Copy each of the entries below word for word, without changing anything.

▬▬▬▬▬▬

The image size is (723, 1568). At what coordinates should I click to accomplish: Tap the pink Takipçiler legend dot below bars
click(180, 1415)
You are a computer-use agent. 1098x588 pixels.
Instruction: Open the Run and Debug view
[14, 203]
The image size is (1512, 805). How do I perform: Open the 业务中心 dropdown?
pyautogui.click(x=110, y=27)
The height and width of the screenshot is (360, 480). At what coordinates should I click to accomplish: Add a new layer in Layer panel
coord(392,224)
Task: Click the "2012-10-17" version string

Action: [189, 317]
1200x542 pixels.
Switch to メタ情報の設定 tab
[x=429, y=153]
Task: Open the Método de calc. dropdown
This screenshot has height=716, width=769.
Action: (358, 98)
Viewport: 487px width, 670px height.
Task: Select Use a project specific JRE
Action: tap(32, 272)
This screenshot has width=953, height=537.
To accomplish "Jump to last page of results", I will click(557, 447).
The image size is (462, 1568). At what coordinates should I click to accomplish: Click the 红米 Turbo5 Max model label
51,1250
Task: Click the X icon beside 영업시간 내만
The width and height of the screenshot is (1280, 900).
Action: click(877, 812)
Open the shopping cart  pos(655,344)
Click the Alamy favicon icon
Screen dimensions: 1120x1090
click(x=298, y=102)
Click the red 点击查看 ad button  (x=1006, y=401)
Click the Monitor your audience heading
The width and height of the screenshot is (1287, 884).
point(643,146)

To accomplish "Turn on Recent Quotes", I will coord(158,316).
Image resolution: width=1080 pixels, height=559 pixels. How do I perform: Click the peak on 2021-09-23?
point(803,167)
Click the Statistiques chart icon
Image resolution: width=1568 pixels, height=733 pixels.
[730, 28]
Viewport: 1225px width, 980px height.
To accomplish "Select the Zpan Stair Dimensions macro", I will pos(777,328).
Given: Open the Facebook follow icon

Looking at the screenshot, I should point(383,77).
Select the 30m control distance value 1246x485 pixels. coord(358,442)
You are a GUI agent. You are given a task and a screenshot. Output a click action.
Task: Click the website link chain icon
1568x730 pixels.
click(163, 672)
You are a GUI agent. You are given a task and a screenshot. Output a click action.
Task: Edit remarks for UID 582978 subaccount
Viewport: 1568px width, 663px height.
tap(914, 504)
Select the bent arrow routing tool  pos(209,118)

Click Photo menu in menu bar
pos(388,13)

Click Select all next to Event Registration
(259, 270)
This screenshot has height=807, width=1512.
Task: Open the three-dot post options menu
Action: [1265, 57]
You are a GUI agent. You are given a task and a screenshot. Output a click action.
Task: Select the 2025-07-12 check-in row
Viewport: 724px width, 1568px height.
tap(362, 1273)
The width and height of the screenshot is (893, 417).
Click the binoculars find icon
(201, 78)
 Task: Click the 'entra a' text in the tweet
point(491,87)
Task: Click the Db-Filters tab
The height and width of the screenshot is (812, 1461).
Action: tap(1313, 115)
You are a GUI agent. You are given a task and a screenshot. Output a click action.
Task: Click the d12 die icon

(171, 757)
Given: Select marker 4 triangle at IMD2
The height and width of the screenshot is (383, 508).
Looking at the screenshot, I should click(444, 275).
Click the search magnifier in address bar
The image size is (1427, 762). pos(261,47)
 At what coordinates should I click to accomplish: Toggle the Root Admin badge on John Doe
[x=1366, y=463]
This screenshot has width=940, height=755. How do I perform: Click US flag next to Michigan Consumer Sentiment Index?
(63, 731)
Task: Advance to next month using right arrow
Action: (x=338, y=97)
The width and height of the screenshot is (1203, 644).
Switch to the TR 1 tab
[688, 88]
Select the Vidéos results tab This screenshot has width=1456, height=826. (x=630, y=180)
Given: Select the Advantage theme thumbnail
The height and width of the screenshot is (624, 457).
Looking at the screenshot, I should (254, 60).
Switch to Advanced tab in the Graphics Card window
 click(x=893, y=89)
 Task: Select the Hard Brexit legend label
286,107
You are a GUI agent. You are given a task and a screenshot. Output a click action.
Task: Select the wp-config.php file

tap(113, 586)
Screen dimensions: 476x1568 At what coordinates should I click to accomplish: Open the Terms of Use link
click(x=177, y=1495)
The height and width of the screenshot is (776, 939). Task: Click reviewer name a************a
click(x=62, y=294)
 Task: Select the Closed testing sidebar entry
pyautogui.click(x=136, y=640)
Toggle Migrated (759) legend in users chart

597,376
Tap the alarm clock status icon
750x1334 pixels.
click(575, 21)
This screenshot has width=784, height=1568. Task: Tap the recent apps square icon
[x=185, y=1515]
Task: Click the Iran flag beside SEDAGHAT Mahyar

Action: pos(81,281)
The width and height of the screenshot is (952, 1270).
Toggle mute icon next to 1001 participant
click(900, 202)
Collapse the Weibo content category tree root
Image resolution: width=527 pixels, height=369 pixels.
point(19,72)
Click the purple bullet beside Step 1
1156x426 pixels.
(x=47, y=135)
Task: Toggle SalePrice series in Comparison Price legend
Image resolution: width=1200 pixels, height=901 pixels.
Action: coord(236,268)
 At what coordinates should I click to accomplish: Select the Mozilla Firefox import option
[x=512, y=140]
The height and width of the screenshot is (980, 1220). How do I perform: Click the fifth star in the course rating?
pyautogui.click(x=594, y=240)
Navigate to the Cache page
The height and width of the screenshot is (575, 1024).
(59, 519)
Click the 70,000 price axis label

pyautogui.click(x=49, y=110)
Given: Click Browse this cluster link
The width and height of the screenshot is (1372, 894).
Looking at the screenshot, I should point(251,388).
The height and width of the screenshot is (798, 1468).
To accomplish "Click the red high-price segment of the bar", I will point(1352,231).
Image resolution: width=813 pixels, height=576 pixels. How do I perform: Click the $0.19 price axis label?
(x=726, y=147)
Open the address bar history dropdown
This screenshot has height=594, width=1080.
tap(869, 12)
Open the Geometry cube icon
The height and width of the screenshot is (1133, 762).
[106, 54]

▬▬▬▬▬▬

#### The solution:
The image size is (723, 1568). At what coordinates should I click to accomplish: Tap the pink Takipçiler legend dot below bars
click(180, 1415)
You are a computer-use agent. 1098x588 pixels.
Instruction: Open the Run and Debug view
[14, 203]
The image size is (1512, 805). How do I perform: Open the 业务中心 dropdown?
pyautogui.click(x=110, y=27)
The height and width of the screenshot is (360, 480). At what coordinates should I click to accomplish: Add a new layer in Layer panel
coord(392,224)
Task: Click the "2012-10-17" version string

Action: [189, 317]
1200x542 pixels.
Switch to メタ情報の設定 tab
[x=429, y=153]
Task: Open the Método de calc. dropdown
This screenshot has height=716, width=769.
Action: (358, 98)
Viewport: 487px width, 670px height.
Task: Select Use a project specific JRE
Action: tap(32, 272)
This screenshot has width=953, height=537.
To accomplish "Jump to last page of results", I will click(557, 447).
The image size is (462, 1568). At what coordinates should I click to accomplish: Click the 红米 Turbo5 Max model label
51,1250
Task: Click the X icon beside 영업시간 내만
The width and height of the screenshot is (1280, 900).
Action: click(877, 812)
Open the shopping cart  pos(655,344)
Click the Alamy favicon icon
Screen dimensions: 1120x1090
click(x=298, y=102)
Click the red 点击查看 ad button  (x=1006, y=401)
Click the Monitor your audience heading
The width and height of the screenshot is (1287, 884).
point(643,146)

To accomplish "Turn on Recent Quotes", I will coord(158,316).
Image resolution: width=1080 pixels, height=559 pixels. How do I perform: Click the peak on 2021-09-23?
point(803,167)
Click the Statistiques chart icon
Image resolution: width=1568 pixels, height=733 pixels.
[730, 28]
Viewport: 1225px width, 980px height.
To accomplish "Select the Zpan Stair Dimensions macro", I will pos(777,328).
Given: Open the Facebook follow icon

Looking at the screenshot, I should point(383,77).
Select the 30m control distance value 1246x485 pixels. coord(358,442)
You are a GUI agent. You are given a task and a screenshot. Output a click action.
Task: Click the website link chain icon
1568x730 pixels.
click(163, 672)
You are a GUI agent. You are given a task and a screenshot. Output a click action.
Task: Edit remarks for UID 582978 subaccount
Viewport: 1568px width, 663px height.
tap(914, 504)
Select the bent arrow routing tool  pos(209,118)

Click Photo menu in menu bar
pos(388,13)

Click Select all next to Event Registration
(259, 270)
This screenshot has height=807, width=1512.
Task: Open the three-dot post options menu
Action: [1265, 57]
You are a GUI agent. You are given a task and a screenshot. Output a click action.
Task: Select the 2025-07-12 check-in row
Viewport: 724px width, 1568px height.
tap(362, 1273)
The width and height of the screenshot is (893, 417).
Click the binoculars find icon
(201, 78)
 Task: Click the 'entra a' text in the tweet
point(491,87)
Task: Click the Db-Filters tab
The height and width of the screenshot is (812, 1461).
Action: tap(1313, 115)
You are a GUI agent. You are given a task and a screenshot. Output a click action.
Task: Click the d12 die icon

(171, 757)
Given: Select marker 4 triangle at IMD2
The height and width of the screenshot is (383, 508).
Looking at the screenshot, I should click(444, 275).
Click the search magnifier in address bar
The image size is (1427, 762). pos(261,47)
 At what coordinates should I click to accomplish: Toggle the Root Admin badge on John Doe
[x=1366, y=463]
This screenshot has width=940, height=755. How do I perform: Click US flag next to Michigan Consumer Sentiment Index?
(63, 731)
Task: Advance to next month using right arrow
Action: (x=338, y=97)
The width and height of the screenshot is (1203, 644).
Switch to the TR 1 tab
[688, 88]
Select the Vidéos results tab This screenshot has width=1456, height=826. (x=630, y=180)
Given: Select the Advantage theme thumbnail
The height and width of the screenshot is (624, 457).
Looking at the screenshot, I should (254, 60).
Switch to Advanced tab in the Graphics Card window
 click(x=893, y=89)
 Task: Select the Hard Brexit legend label
286,107
You are a GUI agent. You are given a task and a screenshot. Output a click action.
Task: Select the wp-config.php file

tap(113, 586)
Screen dimensions: 476x1568 At what coordinates should I click to accomplish: Open the Terms of Use link
click(x=177, y=1495)
The height and width of the screenshot is (776, 939). Task: Click reviewer name a************a
click(x=62, y=294)
 Task: Select the Closed testing sidebar entry
pyautogui.click(x=136, y=640)
Toggle Migrated (759) legend in users chart

597,376
Tap the alarm clock status icon
750x1334 pixels.
click(575, 21)
This screenshot has width=784, height=1568. Task: Tap the recent apps square icon
[x=185, y=1515]
Task: Click the Iran flag beside SEDAGHAT Mahyar

Action: pos(81,281)
The width and height of the screenshot is (952, 1270).
Toggle mute icon next to 1001 participant
click(900, 202)
Collapse the Weibo content category tree root
Image resolution: width=527 pixels, height=369 pixels.
point(19,72)
Click the purple bullet beside Step 1
1156x426 pixels.
(x=47, y=135)
Task: Toggle SalePrice series in Comparison Price legend
Image resolution: width=1200 pixels, height=901 pixels.
Action: coord(236,268)
 At what coordinates should I click to accomplish: Select the Mozilla Firefox import option
[x=512, y=140]
The height and width of the screenshot is (980, 1220). How do I perform: Click the fifth star in the course rating?
pyautogui.click(x=594, y=240)
Navigate to the Cache page
The height and width of the screenshot is (575, 1024).
(59, 519)
Click the 70,000 price axis label

pyautogui.click(x=49, y=110)
Given: Click Browse this cluster link
The width and height of the screenshot is (1372, 894).
Looking at the screenshot, I should point(251,388).
The height and width of the screenshot is (798, 1468).
To accomplish "Click the red high-price segment of the bar", I will point(1352,231).
Image resolution: width=813 pixels, height=576 pixels. How do I perform: Click the $0.19 price axis label?
(x=726, y=147)
Open the address bar history dropdown
This screenshot has height=594, width=1080.
tap(869, 12)
Open the Geometry cube icon
The height and width of the screenshot is (1133, 762).
[106, 54]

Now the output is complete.